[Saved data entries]
_ _ _
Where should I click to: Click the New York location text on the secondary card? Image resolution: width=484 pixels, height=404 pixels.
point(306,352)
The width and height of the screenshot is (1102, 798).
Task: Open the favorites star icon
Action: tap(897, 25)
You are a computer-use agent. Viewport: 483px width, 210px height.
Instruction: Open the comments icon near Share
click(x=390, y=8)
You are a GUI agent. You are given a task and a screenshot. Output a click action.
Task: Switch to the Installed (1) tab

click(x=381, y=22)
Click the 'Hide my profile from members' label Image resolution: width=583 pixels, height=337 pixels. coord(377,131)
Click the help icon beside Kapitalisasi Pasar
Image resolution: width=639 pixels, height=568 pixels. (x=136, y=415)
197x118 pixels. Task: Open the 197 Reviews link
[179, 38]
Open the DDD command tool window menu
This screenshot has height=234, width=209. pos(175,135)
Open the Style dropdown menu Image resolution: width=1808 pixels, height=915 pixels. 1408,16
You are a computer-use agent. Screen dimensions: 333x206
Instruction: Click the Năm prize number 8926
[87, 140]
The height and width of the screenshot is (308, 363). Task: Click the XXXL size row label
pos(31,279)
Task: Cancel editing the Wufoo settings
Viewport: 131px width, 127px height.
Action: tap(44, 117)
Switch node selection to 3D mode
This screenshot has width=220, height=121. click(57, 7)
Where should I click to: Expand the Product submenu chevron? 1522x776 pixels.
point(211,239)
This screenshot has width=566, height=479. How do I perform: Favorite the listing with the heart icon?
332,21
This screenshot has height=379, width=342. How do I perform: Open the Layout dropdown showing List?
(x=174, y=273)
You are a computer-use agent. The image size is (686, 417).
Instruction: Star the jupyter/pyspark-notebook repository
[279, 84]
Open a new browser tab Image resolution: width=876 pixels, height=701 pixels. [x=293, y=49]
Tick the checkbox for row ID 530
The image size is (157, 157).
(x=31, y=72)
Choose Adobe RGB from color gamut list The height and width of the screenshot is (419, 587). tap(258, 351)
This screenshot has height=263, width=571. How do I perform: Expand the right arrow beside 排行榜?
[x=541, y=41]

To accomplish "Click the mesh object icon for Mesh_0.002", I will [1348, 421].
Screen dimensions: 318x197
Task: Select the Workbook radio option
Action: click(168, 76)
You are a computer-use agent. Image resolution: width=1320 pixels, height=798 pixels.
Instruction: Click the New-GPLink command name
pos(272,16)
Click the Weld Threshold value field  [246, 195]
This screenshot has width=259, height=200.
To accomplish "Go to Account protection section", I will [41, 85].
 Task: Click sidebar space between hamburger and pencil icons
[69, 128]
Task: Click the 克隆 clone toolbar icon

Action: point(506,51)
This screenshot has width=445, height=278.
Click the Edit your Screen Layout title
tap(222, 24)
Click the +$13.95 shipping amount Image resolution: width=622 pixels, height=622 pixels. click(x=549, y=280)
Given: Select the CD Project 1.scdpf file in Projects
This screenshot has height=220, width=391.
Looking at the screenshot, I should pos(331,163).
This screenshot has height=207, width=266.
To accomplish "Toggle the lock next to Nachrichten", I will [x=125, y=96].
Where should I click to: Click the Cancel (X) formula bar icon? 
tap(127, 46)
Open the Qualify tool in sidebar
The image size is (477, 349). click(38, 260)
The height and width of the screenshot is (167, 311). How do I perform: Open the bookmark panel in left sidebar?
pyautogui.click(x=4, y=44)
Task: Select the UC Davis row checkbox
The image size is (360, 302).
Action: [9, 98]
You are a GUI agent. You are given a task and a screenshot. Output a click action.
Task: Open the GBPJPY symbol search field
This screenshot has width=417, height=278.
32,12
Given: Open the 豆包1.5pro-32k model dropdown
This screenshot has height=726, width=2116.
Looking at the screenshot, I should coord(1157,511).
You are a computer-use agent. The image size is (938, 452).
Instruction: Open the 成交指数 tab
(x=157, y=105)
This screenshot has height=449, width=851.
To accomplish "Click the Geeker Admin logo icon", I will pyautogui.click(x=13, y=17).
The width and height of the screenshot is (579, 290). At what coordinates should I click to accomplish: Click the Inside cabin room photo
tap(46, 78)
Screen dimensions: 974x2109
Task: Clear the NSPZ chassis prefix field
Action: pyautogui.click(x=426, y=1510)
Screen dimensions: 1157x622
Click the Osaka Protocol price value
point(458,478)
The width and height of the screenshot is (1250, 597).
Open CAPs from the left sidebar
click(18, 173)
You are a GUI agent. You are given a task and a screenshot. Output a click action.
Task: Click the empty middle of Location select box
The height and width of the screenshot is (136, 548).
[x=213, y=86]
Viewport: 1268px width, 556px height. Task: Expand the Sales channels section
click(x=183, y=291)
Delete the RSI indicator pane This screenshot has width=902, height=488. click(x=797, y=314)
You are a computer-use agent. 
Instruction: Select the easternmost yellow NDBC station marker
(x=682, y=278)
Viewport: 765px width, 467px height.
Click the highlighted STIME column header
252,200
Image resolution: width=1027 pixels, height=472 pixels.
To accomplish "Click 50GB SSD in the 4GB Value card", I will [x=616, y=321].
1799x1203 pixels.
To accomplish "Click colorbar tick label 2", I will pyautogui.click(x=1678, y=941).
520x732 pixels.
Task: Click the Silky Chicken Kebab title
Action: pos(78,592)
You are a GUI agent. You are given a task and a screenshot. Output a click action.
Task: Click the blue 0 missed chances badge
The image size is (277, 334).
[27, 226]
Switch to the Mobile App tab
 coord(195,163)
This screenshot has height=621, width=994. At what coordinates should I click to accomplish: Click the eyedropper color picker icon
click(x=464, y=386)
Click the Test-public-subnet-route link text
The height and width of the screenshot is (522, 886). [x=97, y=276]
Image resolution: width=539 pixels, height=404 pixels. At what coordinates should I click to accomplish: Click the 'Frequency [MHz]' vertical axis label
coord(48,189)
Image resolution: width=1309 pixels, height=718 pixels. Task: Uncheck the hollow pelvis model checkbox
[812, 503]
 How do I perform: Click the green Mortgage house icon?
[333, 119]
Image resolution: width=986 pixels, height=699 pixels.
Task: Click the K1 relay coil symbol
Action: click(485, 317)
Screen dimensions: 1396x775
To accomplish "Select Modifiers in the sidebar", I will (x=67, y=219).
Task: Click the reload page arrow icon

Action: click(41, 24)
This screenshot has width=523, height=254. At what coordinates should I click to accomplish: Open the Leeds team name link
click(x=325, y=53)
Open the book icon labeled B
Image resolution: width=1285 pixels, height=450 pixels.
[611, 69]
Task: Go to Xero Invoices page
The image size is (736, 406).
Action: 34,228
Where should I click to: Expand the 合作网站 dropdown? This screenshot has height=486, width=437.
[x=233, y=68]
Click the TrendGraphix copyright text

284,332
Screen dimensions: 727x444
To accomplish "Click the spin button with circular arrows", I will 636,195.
_ _ _
> _Description of the task_: Write out all of the records exactly as they stand above.

> _Your solution_:
Where should I click to: Click the New York location text on the secondary card? Image resolution: width=484 pixels, height=404 pixels.
point(306,352)
The width and height of the screenshot is (1102, 798).
Task: Open the favorites star icon
Action: tap(897, 25)
You are a computer-use agent. Viewport: 483px width, 210px height.
Instruction: Open the comments icon near Share
click(x=390, y=8)
You are a GUI agent. You are given a task and a screenshot. Output a click action.
Task: Switch to the Installed (1) tab

click(x=381, y=22)
Click the 'Hide my profile from members' label Image resolution: width=583 pixels, height=337 pixels. coord(377,131)
Click the help icon beside Kapitalisasi Pasar
Image resolution: width=639 pixels, height=568 pixels. (x=136, y=415)
197x118 pixels. Task: Open the 197 Reviews link
[179, 38]
Open the DDD command tool window menu
This screenshot has height=234, width=209. pos(175,135)
Open the Style dropdown menu Image resolution: width=1808 pixels, height=915 pixels. 1408,16
You are a computer-use agent. Screen dimensions: 333x206
Instruction: Click the Năm prize number 8926
[87, 140]
The height and width of the screenshot is (308, 363). Task: Click the XXXL size row label
pos(31,279)
Task: Cancel editing the Wufoo settings
Viewport: 131px width, 127px height.
Action: tap(44, 117)
Switch node selection to 3D mode
This screenshot has width=220, height=121. click(57, 7)
Where should I click to: Expand the Product submenu chevron? 1522x776 pixels.
point(211,239)
This screenshot has width=566, height=479. How do I perform: Favorite the listing with the heart icon?
332,21
This screenshot has height=379, width=342. How do I perform: Open the Layout dropdown showing List?
(x=174, y=273)
You are a computer-use agent. The image size is (686, 417).
Instruction: Star the jupyter/pyspark-notebook repository
[279, 84]
Open a new browser tab Image resolution: width=876 pixels, height=701 pixels. [x=293, y=49]
Tick the checkbox for row ID 530
The image size is (157, 157).
(x=31, y=72)
Choose Adobe RGB from color gamut list The height and width of the screenshot is (419, 587). tap(258, 351)
This screenshot has height=263, width=571. How do I perform: Expand the right arrow beside 排行榜?
[x=541, y=41]

To accomplish "Click the mesh object icon for Mesh_0.002", I will [1348, 421].
Screen dimensions: 318x197
Task: Select the Workbook radio option
Action: click(168, 76)
You are a computer-use agent. Image resolution: width=1320 pixels, height=798 pixels.
Instruction: Click the New-GPLink command name
pos(272,16)
Click the Weld Threshold value field  [246, 195]
This screenshot has width=259, height=200.
To accomplish "Go to Account protection section", I will [41, 85].
 Task: Click sidebar space between hamburger and pencil icons
[69, 128]
Task: Click the 克隆 clone toolbar icon

Action: point(506,51)
This screenshot has width=445, height=278.
Click the Edit your Screen Layout title
tap(222, 24)
Click the +$13.95 shipping amount Image resolution: width=622 pixels, height=622 pixels. click(x=549, y=280)
Given: Select the CD Project 1.scdpf file in Projects
This screenshot has height=220, width=391.
Looking at the screenshot, I should pos(331,163).
This screenshot has height=207, width=266.
To accomplish "Toggle the lock next to Nachrichten", I will [x=125, y=96].
Where should I click to: Click the Cancel (X) formula bar icon? 
tap(127, 46)
Open the Qualify tool in sidebar
The image size is (477, 349). click(38, 260)
The height and width of the screenshot is (167, 311). How do I perform: Open the bookmark panel in left sidebar?
pyautogui.click(x=4, y=44)
Task: Select the UC Davis row checkbox
The image size is (360, 302).
Action: [9, 98]
You are a GUI agent. You are given a task and a screenshot. Output a click action.
Task: Open the GBPJPY symbol search field
This screenshot has width=417, height=278.
32,12
Given: Open the 豆包1.5pro-32k model dropdown
This screenshot has height=726, width=2116.
Looking at the screenshot, I should coord(1157,511).
You are a computer-use agent. The image size is (938, 452).
Instruction: Open the 成交指数 tab
(x=157, y=105)
This screenshot has height=449, width=851.
To accomplish "Click the Geeker Admin logo icon", I will pyautogui.click(x=13, y=17).
The width and height of the screenshot is (579, 290). At what coordinates should I click to accomplish: Click the Inside cabin room photo
tap(46, 78)
Screen dimensions: 974x2109
Task: Clear the NSPZ chassis prefix field
Action: pyautogui.click(x=426, y=1510)
Screen dimensions: 1157x622
Click the Osaka Protocol price value
point(458,478)
The width and height of the screenshot is (1250, 597).
Open CAPs from the left sidebar
click(18, 173)
You are a GUI agent. You are given a task and a screenshot. Output a click action.
Task: Click the empty middle of Location select box
The height and width of the screenshot is (136, 548).
[x=213, y=86]
Viewport: 1268px width, 556px height. Task: Expand the Sales channels section
click(x=183, y=291)
Delete the RSI indicator pane This screenshot has width=902, height=488. click(x=797, y=314)
You are a computer-use agent. 
Instruction: Select the easternmost yellow NDBC station marker
(x=682, y=278)
Viewport: 765px width, 467px height.
Click the highlighted STIME column header
252,200
Image resolution: width=1027 pixels, height=472 pixels.
To accomplish "Click 50GB SSD in the 4GB Value card", I will [x=616, y=321].
1799x1203 pixels.
To accomplish "Click colorbar tick label 2", I will pyautogui.click(x=1678, y=941).
520x732 pixels.
Task: Click the Silky Chicken Kebab title
Action: pos(78,592)
You are a GUI agent. You are given a task and a screenshot. Output a click action.
Task: Click the blue 0 missed chances badge
The image size is (277, 334).
[27, 226]
Switch to the Mobile App tab
 coord(195,163)
This screenshot has height=621, width=994. At what coordinates should I click to accomplish: Click the eyedropper color picker icon
click(x=464, y=386)
Click the Test-public-subnet-route link text
The height and width of the screenshot is (522, 886). [x=97, y=276]
Image resolution: width=539 pixels, height=404 pixels. At what coordinates should I click to accomplish: Click the 'Frequency [MHz]' vertical axis label
coord(48,189)
Image resolution: width=1309 pixels, height=718 pixels. Task: Uncheck the hollow pelvis model checkbox
[812, 503]
 How do I perform: Click the green Mortgage house icon?
[333, 119]
Image resolution: width=986 pixels, height=699 pixels.
Task: Click the K1 relay coil symbol
Action: click(485, 317)
Screen dimensions: 1396x775
To accomplish "Select Modifiers in the sidebar", I will (x=67, y=219).
Task: Click the reload page arrow icon

Action: click(41, 24)
This screenshot has width=523, height=254. At what coordinates should I click to accomplish: Open the Leeds team name link
click(x=325, y=53)
Open the book icon labeled B
Image resolution: width=1285 pixels, height=450 pixels.
[611, 69]
Task: Go to Xero Invoices page
The image size is (736, 406).
Action: 34,228
Where should I click to: Expand the 合作网站 dropdown? This screenshot has height=486, width=437.
[x=233, y=68]
Click the TrendGraphix copyright text

284,332
Screen dimensions: 727x444
To accomplish "Click the spin button with circular arrows", I will 636,195.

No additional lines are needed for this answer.